Haakon VII of Norway
Haakon VII (born Prince Carl of Denmark; 3 August 1872 – 21 September 1957) was the King of Norway from November 1905 until his death in September 1957.
Originally a Danish prince, he was born in Copenhagen as the son of the future Frederick VIII of Denmark and Louise of Sweden. Prince Carl was educated at the Royal Danish Naval Academy and served in the Royal Danish Navy. After the 1905 dissolution of the union between Sweden and Norway, Prince Carl was offered the Norwegian crown. Following a November plebiscite, he accepted the offer and was formally elected King of Norway by the Storting. He took the Old Norse name Haakon and ascended to the throne as Haakon VII.

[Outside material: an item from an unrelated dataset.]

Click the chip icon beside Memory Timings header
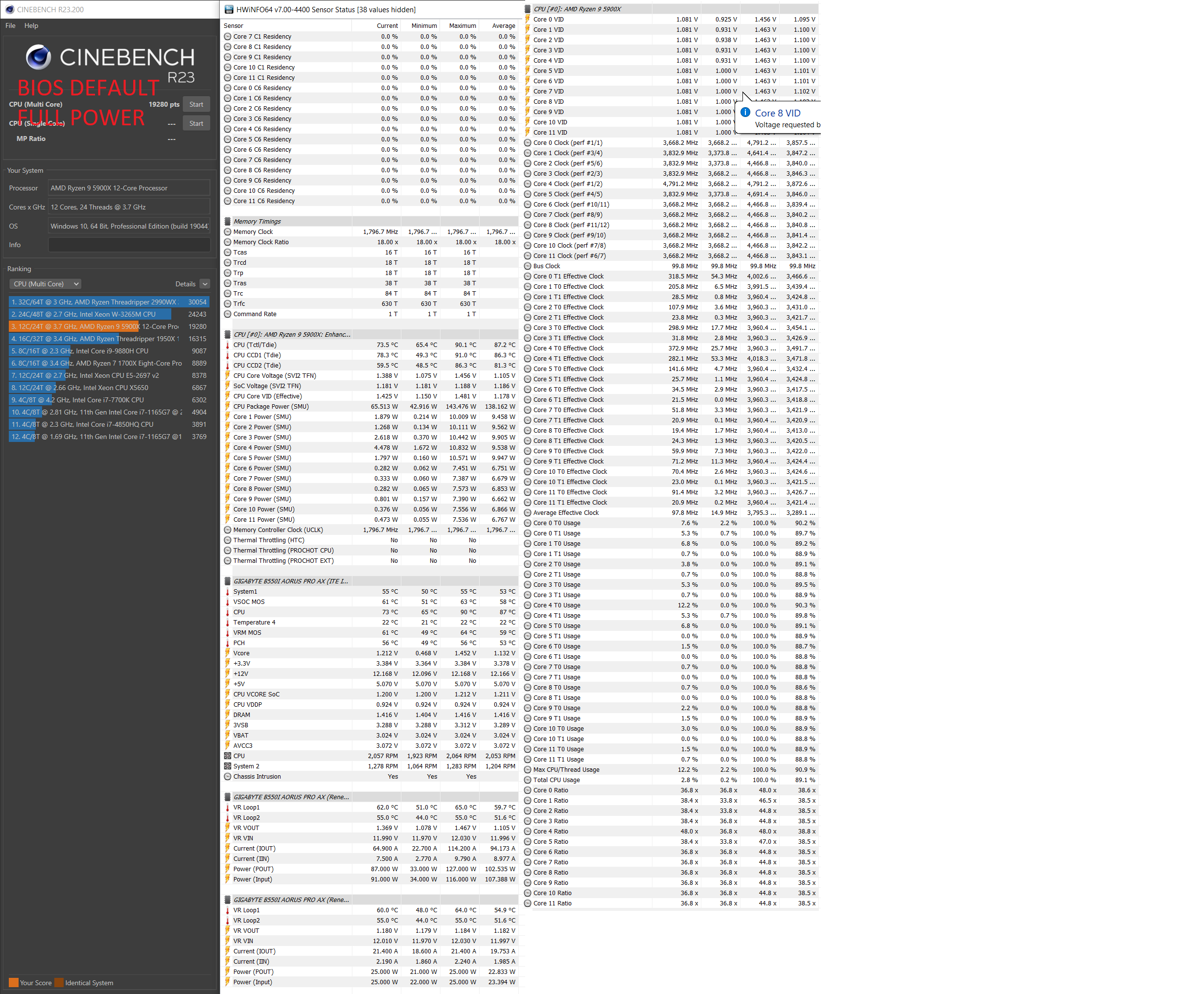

Norway was invaded by Germany on 9 April 1940. On that day, King Haakon VII and the Marxist Nygaardsvold government fled the capital. All authority was gone and the people did not hear a word from the government. On the evening of April 9, Vidkun Quisling announced in a radio broadcast that the national government has taken over government power, with Vidkun Quisling as head of government and foreign minister. Haakon refused to recognize the national government by Quisling.
Quisling sent Kjeld Stub Irgens up to Elverum to try to get the king to return to Oslo and Irgens had made a report and Quisling says that he will resign if the king returns and a Norwegian government can be established then he will resign as self-appointed prime minister. Haakon chose to work with the Nygaardsvold government and continue the resistance against Germany.
The Royal Family and the Nygaardsvold government left Norway on 7 June and established itself in London. Haakon returned to Norway in June 1945 after the defeat of Germany.
King Haakon died at the age of 85 in September 1957, after having reigned for nearly 52 years. He was succeeded by his only son, who ascended to the throne as Olav V.